- _GIVEN PROBLEM_:
Copy out the lines of the listing below from the one containing "Screen dimensions: 458x247" through the one containing "tap(141, 98)", both included, reproducing each line without any change.

[Rows of pointing data]

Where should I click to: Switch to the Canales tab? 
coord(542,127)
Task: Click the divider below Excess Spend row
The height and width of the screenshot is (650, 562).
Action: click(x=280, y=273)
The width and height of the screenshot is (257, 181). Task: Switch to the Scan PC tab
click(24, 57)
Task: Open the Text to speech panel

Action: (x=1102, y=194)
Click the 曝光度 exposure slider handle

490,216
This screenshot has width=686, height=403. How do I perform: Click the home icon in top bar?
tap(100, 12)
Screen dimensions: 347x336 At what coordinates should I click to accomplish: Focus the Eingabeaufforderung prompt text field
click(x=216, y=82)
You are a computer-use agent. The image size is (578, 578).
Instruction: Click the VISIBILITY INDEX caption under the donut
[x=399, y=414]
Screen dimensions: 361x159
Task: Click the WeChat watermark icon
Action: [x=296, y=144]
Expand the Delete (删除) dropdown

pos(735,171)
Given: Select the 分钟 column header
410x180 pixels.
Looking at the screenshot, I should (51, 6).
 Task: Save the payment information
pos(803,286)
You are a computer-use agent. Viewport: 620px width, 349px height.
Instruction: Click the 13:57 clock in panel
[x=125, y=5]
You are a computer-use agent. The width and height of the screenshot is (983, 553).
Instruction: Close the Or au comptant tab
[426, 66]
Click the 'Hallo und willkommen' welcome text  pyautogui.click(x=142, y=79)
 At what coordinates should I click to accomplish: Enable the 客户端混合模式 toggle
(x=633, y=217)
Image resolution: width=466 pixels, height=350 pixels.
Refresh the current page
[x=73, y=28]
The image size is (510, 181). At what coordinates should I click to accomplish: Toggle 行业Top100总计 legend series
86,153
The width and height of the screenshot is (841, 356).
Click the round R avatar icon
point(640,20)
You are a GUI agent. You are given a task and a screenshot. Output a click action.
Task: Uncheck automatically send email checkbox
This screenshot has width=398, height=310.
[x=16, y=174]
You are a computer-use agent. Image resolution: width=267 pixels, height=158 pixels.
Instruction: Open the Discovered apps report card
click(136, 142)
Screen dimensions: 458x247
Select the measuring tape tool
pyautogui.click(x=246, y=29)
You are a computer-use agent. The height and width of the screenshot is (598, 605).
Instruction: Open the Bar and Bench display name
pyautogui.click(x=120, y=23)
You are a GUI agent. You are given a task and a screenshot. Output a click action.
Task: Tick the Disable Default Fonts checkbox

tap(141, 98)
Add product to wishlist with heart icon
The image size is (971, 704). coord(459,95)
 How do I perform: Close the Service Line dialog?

- _TASK RESPONSE_:
Screen dimensions: 458x247
Select the measuring tape tool
pyautogui.click(x=246, y=29)
You are a computer-use agent. The height and width of the screenshot is (598, 605).
Instruction: Open the Bar and Bench display name
pyautogui.click(x=120, y=23)
You are a GUI agent. You are given a task and a screenshot. Output a click action.
Task: Tick the Disable Default Fonts checkbox

tap(141, 98)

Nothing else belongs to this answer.